The concept of trading stocks within the same session:
The mechanism of trading stocks within a trading session involves selling a portion or all of the previously purchased stocks or buying a portion or all of the stocks that have been sold and are available to the client within the same session. This mechanism aims to increase market liquidity and efficiency, and enables investors to take advantage of price differentials within a single day. This mechanism is considered one of the most important facilities provided by advanced exchanges to enhance market liquidity and efficiency.

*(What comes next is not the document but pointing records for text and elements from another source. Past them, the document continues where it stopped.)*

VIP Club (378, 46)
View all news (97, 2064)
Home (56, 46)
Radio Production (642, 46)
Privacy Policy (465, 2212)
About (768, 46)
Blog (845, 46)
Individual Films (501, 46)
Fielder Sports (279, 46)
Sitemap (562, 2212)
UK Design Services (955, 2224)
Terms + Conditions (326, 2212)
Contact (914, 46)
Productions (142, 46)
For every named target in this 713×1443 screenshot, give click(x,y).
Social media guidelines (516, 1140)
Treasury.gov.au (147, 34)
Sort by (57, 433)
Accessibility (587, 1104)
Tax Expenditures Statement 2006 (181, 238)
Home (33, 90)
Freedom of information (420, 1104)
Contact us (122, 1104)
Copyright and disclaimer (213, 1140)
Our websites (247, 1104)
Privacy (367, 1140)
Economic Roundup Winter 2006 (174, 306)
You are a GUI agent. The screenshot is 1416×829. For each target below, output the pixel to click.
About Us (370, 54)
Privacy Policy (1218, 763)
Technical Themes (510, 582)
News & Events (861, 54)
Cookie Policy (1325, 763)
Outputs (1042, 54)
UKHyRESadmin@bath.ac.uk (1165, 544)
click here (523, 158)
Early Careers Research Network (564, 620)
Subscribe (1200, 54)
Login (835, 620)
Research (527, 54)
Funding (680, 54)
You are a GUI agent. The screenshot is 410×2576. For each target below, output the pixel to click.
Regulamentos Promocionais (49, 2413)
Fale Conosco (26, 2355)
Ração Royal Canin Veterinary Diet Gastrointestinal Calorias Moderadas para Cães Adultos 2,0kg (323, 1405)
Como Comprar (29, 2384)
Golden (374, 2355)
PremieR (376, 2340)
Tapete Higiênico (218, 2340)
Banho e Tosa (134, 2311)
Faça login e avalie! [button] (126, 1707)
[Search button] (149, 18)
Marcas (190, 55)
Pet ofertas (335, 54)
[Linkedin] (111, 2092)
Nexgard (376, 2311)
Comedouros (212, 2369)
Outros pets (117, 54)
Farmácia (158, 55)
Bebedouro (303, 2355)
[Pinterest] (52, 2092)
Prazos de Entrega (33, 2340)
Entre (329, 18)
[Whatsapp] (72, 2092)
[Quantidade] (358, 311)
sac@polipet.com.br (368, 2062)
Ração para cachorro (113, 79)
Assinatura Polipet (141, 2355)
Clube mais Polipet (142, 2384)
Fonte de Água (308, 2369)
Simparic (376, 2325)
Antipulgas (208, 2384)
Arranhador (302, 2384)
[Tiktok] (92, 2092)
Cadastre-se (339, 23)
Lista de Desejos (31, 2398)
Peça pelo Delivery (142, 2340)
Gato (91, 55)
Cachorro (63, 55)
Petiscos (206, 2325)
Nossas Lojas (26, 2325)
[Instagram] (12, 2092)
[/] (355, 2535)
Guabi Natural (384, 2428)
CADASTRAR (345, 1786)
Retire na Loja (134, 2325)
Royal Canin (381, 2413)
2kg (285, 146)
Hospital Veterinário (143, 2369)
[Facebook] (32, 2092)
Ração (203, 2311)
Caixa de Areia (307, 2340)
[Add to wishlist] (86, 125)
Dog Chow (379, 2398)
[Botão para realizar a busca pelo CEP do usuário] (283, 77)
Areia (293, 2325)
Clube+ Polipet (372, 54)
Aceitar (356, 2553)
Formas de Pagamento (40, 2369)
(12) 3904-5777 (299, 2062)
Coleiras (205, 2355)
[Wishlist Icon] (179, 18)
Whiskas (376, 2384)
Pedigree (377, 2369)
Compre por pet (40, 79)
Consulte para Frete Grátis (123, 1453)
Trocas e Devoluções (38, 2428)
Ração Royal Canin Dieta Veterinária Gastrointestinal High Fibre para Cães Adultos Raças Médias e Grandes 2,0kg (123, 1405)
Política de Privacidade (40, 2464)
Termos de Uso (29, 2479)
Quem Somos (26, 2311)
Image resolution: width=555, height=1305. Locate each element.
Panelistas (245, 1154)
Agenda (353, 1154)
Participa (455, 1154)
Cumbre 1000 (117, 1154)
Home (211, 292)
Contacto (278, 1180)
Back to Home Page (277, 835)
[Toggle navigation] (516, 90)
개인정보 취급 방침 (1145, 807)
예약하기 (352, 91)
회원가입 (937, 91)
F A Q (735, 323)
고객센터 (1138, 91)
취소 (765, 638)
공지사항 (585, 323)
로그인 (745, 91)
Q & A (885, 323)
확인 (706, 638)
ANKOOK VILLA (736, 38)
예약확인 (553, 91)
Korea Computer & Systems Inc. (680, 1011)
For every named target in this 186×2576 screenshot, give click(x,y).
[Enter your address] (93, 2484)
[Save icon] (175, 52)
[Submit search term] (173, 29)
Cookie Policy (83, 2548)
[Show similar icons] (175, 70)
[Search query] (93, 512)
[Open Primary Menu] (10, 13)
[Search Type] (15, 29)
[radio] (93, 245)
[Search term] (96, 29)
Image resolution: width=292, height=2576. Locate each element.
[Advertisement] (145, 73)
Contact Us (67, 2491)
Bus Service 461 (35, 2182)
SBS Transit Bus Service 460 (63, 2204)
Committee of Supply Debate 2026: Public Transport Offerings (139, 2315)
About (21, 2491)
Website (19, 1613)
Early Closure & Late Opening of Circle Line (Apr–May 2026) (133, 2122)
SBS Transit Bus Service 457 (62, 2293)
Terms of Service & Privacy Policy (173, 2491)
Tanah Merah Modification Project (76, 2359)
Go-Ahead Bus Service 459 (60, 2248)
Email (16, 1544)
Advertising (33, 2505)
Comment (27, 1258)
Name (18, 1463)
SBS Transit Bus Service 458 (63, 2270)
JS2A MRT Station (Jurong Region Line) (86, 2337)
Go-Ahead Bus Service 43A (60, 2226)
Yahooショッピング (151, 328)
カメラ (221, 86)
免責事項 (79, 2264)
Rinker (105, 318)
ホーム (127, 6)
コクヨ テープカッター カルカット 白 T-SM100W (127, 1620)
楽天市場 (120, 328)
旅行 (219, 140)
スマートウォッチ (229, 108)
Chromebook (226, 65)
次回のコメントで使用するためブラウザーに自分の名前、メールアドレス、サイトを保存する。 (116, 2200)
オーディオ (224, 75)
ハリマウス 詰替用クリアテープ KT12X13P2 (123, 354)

Securities allowed for trading:
Trading within a trading session is only allowed for securities listed in Lists (A) and (B), which have criteria set by the exchange management and approved by the regulatory authority. These lists are reviewed every six months by a specialized committee at the exchange, and the announcement is made the following day. They have the right to include shares of new offerings in these lists if they meet the specified quantitative criteria in the lists, and after studying a trading period extending for at least twenty trading sessions following the first session of trading.
Procedures for trading stocks within the same session:
When a person intends to buy securities, they choose a licensed brokerage firm by the General Authority for Financial Regulation to trade according to this system. When selling or buying, the transaction must be settled within the same session. If settlement is not achieved within the same session, it is settled at the agreed-upon times. The person selects a listed security on the stock exchange that meets the criteria set by the regulatory authority. They cannot reserve a balance greater than 1/10,000 of the total listed shares of the company on the stock exchange, and the regulatory authority can adjust the percentage in cases it determines to be suitable for the market and traders. The clearing and settlement company handles the cash and paper positions for the trading operations within the same session, and if there are transactions involving two parties, they are settled at the usual times.
Brokerage firm obligations:
The reserved balance that the client is allowed to buy on any given day cannot exceed 1/10,000 (ten thousand) of the total listed shares on the stock exchange, and if the regulatory authority adjusts the percentage in specific cases to make it suitable for the market and participants.
The company executes transactions on stocks within the same session based on client orders and using the same model of orders specific to trading stocks.
If the order is to sell and then buy, the company reserves the quantity that the client requested to sell from the available balance they have.